I put together a community team with representation from the seven organizations that work with pregnant women in our community. We began by reviewing best practices, identified what was currently being done in our community, and are developing a plan for how to address smoking & pregnancy including providing training on talking to patients about tobacco to staff at each agency.
The main focus of our initiative is to get organizations to adopt systems level changes (5A’s or 2A’s & R) so that all patients are asked about tobacco use, advised to quit if they use tobacco, and linked into cessation programs. By getting people to use cessation programs you can more than double success rates.
The 7 Benchmarks apply whether you are working within an individual organization or on community wide initiatives. We have strong support from leaders at each organization and have a strong and diverse smoking & pregnancy community team. We used the data from our community health assessment to identify smoking & pregnancy as a priority focus area. Reviewing the evidence base assisted us in developing our operating plan including development of the trainings and materials to provide to patients. We chose strategies that have to be shown effective and also are sustainable. Providing the trainings and having a 2A’s &R or 5A’s system in place provides an environment that supports staff talking to patients about tobacco. The Kansas Tobacco Quitline has a fax referral program that we will implement which will provide us with data on the number of people who enroll in Quitline services and the number who completed all ten counseling sessions.
I am a long distance runner and compete in a variety of events ranging from the 5-K to the marathon. I feel it is important to live wellness in my own life; however I realize that not everyone will be a marathon runner, so I encourage people to make small changes like taking the stairs instead of the elevator.
In 2009 I went through the Leadership Salina Program through the Salina Area Chamber of Commerce and the Greater Salina Community Foundation. The leadership training I am receiving through the Kansas Leadership Center is helping me to continue growing and developing as a leader. I also have a leadership coach who is helping me learn to better identify the adaptive challenges and make sure that I am not trying to do technical fixes when what is really needed is an adaptive solution.
I would encourage all health promotion professionals to take advantage of and seek out opportunities for leadership development. It is also important to remember that leadership can come from all levels.
During the last two years we have worked to change our focus from working with individual organizations to working on community wide initiatives. We have also focused on getting out of the “silo approach” and partnering more with other organizations that are focusing on chronic disease reduction initiatives. In addition to the pregnancy & smoking initiative I am also a part of an initiative to identify ways to improve access to healthy foods which includes looking at healthy concession policies and the formation of a Food Policy Council.
Although we are still early in the process of doing community-wide initiatives, one positive change has been in how the health promotion community views chronic disease risk reduction. Whereas before it was all about doing health fairs and handing out brochures, it is now very focused on systems and environmental changes that are sustainable and bring the community together around one issue.

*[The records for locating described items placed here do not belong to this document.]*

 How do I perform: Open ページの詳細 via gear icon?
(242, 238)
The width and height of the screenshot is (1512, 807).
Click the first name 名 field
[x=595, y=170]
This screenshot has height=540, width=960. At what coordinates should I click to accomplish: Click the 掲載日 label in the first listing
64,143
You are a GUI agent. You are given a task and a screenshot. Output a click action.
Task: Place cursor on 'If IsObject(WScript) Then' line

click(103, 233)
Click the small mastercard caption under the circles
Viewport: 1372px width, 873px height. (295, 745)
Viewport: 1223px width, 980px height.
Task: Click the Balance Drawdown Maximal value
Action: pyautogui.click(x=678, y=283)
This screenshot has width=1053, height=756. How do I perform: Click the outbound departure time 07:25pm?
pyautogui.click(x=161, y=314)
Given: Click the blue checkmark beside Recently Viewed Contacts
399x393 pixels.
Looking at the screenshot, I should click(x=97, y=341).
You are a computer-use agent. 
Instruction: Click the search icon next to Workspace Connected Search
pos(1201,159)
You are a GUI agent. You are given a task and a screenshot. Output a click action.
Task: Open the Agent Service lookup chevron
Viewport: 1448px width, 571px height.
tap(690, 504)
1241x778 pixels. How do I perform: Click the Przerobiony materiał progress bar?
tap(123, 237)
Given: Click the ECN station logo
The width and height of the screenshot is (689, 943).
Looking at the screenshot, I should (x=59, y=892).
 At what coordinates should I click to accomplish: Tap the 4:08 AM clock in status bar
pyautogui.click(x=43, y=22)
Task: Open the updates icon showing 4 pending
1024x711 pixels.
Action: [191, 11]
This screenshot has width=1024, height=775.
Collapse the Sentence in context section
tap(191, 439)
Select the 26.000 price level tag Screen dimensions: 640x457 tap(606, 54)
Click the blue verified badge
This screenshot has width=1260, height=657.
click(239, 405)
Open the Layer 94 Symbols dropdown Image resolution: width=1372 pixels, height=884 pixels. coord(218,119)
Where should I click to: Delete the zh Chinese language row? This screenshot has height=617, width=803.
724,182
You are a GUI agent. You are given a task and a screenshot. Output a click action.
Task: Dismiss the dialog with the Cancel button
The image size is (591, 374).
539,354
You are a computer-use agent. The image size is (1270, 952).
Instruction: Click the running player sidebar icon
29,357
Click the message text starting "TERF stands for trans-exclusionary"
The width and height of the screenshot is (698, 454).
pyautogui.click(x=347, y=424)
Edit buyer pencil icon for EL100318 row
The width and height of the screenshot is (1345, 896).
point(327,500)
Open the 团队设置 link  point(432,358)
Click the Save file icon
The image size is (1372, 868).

This is a truly exciting time for the health promotion community. As we move from providing “sick care” to “well care” health promotion has the opportunity to become a part of medical care. Worksites are also taking notice and quickly becoming more and more interested in worksite wellness. And overall as a society it seems like we are finally realizing that we need to focus more on prevention and on creating communities that make the healthy behavior the easy behavior.
In the next five years I will continue focusing on leadership development, identifying the adaptive challenges that need to be addressed, and inspiring community members so that everyone sees their role as a wellness champion in our community. By doing this, making the healthy behavior the easy behavior will move from being my vision to being a reality.